The momentum provided by large-scale solutions in network and connectivity, including smart city programmes and e-government, is important, with “new areas of cooperation to be built between the private sector and the governments and institutions around e-government from public payments to common developments in agricultural and educational programmes.” We need to take more risks globally and reinforce our collective imagination, he argued, outlining initiatives such as the digitization of educational content, rural mobile financial services, energy and agriculture.
“For me, there are four main key players,” he concluded. “Everything starts with governments and regulators. Industrial institutions need to take more into consideration the needs of large private sector companies in digitization. And the financial markets will see tremendous growth in alternative financing solutions, to come and work with governments in Africa and to advance.
Jacques Bughin, Director and Senior Partner at MGI, McKinsey & Company, focused on the need to create new markets, redirecting funding currently spent on competing for existing customers: “It’s a question, then, of demand, and it’s a question of how we can prove the case in developed countries, of where the money will be come and be reimbursed from.”
Given the value arising from that investment, with AI technologies reliant on digital infrastructure likely to be responsible for up to 20% of global GDP in the future, the amounts involved are not that large, he argued. It is important to produce creative financial models based on innovative cross-sector partnerships: “We have to make sure that most of the industries start to cooperate in the ecosystem, whether it’s telecoms or energy, I think there are synergies as has been discussed, but…we need to think as well about retail, media, multiple industry stakeholders.”
James H. Poisant, Secretary General of the World Information Technology and Services Alliance (WITSA), encouraged government to understand the enormous pay-off to investing in ICT development. Identifying the key factors to success in creating a digital economy, he urged full, long-term government commitment, driven by dedicated individuals or champions: “It’s important to make the point on long-term plans, because otherwise, when there’s a changeover in government, the new government typically throws away investment made by its predecessor or does not realize it. “One country made a constitutional amendment to make sure that these long-term digital agendas are not touched when there is political change.”
One size may not fit all, but if digital plans are in place, money and the private sector will follow so long as the country is stable and there is long-term commitment and planning.
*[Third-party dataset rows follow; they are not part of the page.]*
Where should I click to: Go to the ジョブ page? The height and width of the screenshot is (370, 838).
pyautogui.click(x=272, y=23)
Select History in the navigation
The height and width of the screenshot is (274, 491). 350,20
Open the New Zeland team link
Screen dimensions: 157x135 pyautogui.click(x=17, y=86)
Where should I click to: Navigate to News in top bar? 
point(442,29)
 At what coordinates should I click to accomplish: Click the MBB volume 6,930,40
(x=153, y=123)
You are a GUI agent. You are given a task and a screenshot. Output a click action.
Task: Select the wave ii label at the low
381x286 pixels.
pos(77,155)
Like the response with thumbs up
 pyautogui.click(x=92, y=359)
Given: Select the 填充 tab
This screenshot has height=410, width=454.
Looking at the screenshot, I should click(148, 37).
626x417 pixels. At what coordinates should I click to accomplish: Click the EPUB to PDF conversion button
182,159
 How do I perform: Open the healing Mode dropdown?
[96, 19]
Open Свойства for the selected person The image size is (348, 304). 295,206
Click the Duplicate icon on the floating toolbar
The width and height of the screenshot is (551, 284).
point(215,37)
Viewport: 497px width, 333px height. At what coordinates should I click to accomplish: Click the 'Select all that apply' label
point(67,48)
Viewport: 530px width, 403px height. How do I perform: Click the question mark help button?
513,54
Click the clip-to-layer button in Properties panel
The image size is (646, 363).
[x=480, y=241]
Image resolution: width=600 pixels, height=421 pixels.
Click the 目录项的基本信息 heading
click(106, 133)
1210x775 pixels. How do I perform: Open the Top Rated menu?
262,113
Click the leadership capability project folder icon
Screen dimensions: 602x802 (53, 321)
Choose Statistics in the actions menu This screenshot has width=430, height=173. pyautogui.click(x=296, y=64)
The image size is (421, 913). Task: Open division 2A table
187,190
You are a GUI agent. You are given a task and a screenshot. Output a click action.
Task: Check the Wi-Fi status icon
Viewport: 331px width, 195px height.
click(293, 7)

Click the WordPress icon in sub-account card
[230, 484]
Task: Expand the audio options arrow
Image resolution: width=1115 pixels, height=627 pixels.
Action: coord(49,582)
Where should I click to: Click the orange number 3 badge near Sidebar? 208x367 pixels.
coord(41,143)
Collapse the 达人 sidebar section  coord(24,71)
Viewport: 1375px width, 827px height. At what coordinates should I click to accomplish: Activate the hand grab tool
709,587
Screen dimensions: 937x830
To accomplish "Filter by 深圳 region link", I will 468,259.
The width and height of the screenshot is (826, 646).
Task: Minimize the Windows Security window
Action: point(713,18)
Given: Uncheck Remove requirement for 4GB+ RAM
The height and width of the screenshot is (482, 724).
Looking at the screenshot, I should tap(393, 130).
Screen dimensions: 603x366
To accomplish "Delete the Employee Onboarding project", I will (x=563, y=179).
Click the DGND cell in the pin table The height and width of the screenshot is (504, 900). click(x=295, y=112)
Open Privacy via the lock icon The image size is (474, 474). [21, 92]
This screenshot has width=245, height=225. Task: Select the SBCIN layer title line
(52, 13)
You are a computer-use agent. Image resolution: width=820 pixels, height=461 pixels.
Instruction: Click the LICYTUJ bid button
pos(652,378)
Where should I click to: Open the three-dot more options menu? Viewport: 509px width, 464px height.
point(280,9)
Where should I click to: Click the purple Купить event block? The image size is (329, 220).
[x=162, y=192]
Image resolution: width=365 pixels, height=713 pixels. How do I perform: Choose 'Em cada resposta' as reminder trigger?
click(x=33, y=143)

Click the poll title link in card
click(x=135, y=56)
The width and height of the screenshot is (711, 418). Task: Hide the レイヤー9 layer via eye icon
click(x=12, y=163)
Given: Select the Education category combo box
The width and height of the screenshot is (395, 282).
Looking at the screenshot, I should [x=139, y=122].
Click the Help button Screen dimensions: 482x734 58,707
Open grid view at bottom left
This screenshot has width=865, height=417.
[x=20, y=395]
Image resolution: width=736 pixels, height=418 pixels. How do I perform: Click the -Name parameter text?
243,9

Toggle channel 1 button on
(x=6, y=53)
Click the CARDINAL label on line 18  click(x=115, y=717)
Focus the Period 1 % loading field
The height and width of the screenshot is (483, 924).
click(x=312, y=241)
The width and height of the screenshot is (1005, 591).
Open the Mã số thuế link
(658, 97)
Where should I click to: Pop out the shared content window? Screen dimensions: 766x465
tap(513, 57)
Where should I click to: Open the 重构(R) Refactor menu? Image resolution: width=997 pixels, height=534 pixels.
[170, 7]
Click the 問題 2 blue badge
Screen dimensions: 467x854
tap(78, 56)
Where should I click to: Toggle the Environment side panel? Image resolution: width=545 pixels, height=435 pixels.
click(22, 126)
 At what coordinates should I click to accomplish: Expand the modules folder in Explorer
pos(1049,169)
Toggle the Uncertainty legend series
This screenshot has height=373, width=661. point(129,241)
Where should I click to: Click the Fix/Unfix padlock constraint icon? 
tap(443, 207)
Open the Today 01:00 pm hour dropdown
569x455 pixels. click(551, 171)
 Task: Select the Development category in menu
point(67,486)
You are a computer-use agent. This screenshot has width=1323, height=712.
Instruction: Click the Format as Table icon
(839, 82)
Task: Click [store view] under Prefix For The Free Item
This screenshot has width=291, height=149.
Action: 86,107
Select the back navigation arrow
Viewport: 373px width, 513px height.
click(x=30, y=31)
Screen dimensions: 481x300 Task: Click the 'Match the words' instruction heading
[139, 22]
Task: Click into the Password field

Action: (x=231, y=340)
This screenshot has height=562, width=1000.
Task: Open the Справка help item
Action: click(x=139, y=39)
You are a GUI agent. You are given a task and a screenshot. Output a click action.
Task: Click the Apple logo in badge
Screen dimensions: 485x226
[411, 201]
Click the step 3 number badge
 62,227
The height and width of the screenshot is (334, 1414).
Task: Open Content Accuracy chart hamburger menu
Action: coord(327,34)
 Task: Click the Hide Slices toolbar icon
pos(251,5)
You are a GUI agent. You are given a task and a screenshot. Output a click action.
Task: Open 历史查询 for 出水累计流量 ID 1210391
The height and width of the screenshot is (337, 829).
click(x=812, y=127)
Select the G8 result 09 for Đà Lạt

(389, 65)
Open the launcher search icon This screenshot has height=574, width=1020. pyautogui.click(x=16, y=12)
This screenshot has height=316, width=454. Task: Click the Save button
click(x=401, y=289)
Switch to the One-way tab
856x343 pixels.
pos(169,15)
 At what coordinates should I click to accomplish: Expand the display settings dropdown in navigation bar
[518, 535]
It is also important to review digital agendas every year or so, updating to meet changes in technology and society.
Wrapping up the session, Malcolm Johnson highlighted the clear agreement on the need for partnerships throughout and across public, private and civic sectors, calling for “my three Cs – collaboration, cooperation and coordination.”
All countries are different and will require different models to fund digital development, but issues common to all include creating compelling content, including the digitization of oral content; the use of new technologies from 5G to IoT, and high-altitude platform satellites; infrastructure sharing, in particular in tandem with the energy sector; involving new internet players; and fiscal measures including tax incentives and regulation to create attractive investment conditions.
The single most important factor, as agreed on by both public and private sector representatives, is government engagement:”You can’t get anywhere if you haven’t got the political will at the highest level in the country. You need champions then to drive things forward –and you need a long-term plan to really achieve these objectives.”